Decision Trees

Kacper Sokol

Model Overview

Model Synopsis

A decision tree predicts the target by applying logical conditions to the input features, until a terminal node, i.e., a leaf, is reached. The (sequential) structure makes the model transparent. A prediction is estimated as the average value (regression) or majority class (crisp classification) of the training instances based on which this leaf was built.

Model Synopsis

The learning algorithm chooses a feature based on its ability to decrease the impurity of the data (subsets) after a split is made.

Model Synopsis

Decision trees can be interpreted though: model visualisation / textualisation, feature importance, exemplars, what-ifs, rules, and counterfactuals.

Toy Example

Decision tree for 2 features -- tree visualisation

Toy Example

Decision tree for 2 features -- feature space partition

Explanation Properties

Property	Classification and Regression Trees (CART)
relation	ante-hoc
compatibility	classification and regression trees (CART)
modelling	regression and crisp & probabilistic classification
scope	global, cohort and local
target	model, sub-space and prediction

Explanation Properties

Property	Classification and Regression Trees (CART)
data	tabular
features	numerical and categorical
explanation	model visualisation, feature influence & importance, rules, exemplars,what-ifs, counterfactuals
caveats	axis-parallel splits, target linearity

Examples

Model Visualisation

Text Representation

|--- petal length (cm) <= 2.45
|   |--- class: 0
|--- petal length (cm) >  2.45
|   |--- petal width (cm) <= 1.75
|   |   |--- petal length (cm) <= 4.95
|   |   |   |--- class: 1
|   |   |--- petal length (cm) >  4.95
|   |   |   |--- class: 2
|   |--- petal width (cm) >  1.75
|   |   |--- class: 2

Code Representation

def tree(sepal_length, sepal_width, petal_length, petal_width):
  if petal_length <= 2.449999988079071:
    return setosa
  else:  # if petal_length > 2.449999988079071
    if petal_width <= 1.75:
      if petal_length <= 4.950000047683716:
        return versicolor
      else:  # if petal_length > 4.950000047683716
        return virginica
    else:  # if petal_width > 1.75
      return virginica

Feature Importance

Node \(n\) importance \(i(n)\) (based on weighted impurity \(C\))

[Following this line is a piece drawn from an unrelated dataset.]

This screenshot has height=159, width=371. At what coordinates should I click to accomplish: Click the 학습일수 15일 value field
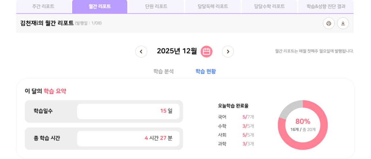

\[ i(n) = \frac{|X_n|}{|X|} C(n) - \frac{|X_{\mathit{left}(n)}|}{|X|} C(\mathit{left}(n)) - \frac{|X_{\mathit{right}(n)}|}{|X|} C(\mathit{right}(n)) \]
Feature \(f\) importance \(I(f)\)

\[ I(f) = \frac{\sum_{n_f} i(n_f)}{\sum_n i(n)} \]

Feature Importance

Crisp classification – Gini impurity \(C^{\mathit{G}}\)

\[ C^{\mathit{G}}(n) = 1 - \sum_{c \in C}p_{n}^2(c)\\ p_{n}(c) = \frac{1}{|X_n|} \sum_{(x, y) \in (X_n, Y_n)} \mathbb{1}_{y = c} \]

Feature Importance

Regression or probabilistic classification – mean squared error \(C^{\mathit{MSE}}\)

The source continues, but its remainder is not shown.